WHAT THE EXERCISE ASKS
Move 95 onto every coordinate in the answers while copying out all the lines that begin with the line containing "The image size is (791, 562)." and run through the line containing "Insert a code block with the code icon", requests included.

********************

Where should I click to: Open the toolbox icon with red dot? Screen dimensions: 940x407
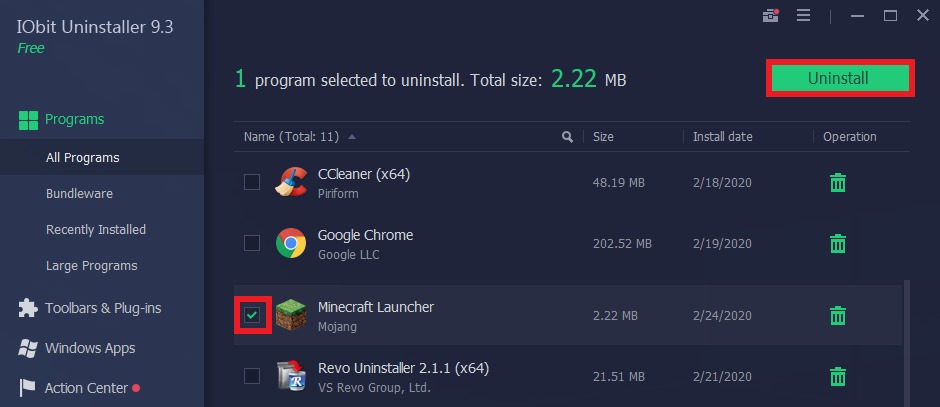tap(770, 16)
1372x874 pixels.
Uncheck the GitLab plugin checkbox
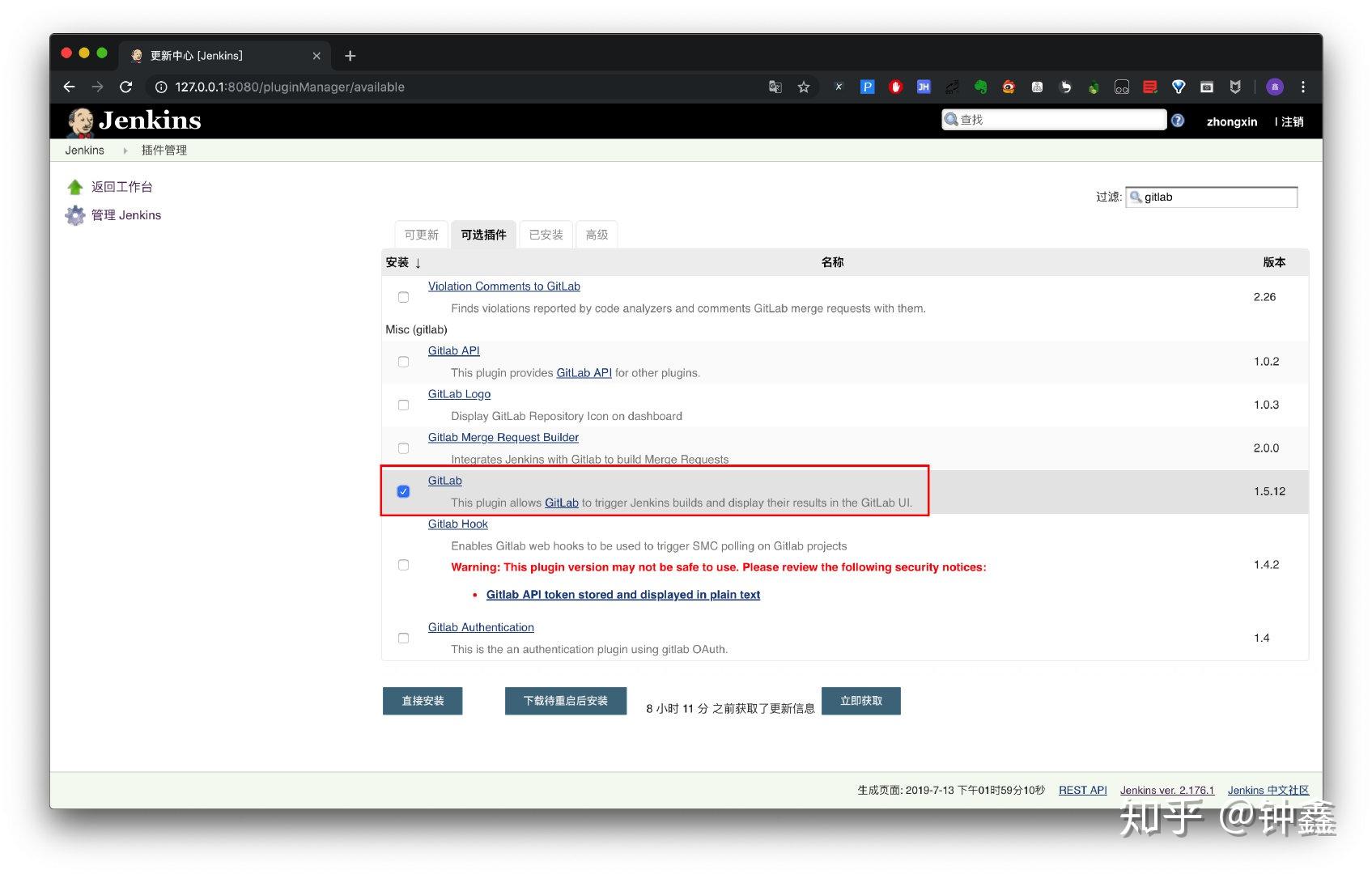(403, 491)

********************

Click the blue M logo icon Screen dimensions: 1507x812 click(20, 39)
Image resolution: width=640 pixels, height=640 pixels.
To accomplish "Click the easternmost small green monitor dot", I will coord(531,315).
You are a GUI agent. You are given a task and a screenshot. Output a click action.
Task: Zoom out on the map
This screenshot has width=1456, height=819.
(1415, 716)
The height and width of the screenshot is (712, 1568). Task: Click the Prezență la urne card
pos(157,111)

********************

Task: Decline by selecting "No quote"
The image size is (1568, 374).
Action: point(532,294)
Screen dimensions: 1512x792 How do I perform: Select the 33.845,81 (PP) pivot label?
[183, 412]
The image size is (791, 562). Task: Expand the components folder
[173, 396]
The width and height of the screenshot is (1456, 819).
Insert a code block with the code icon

********************

EXERCISE RESULT
The image size is (791, 562). Task: Expand the components folder
[268, 491]
The width and height of the screenshot is (1456, 819).
Insert a code block with the code icon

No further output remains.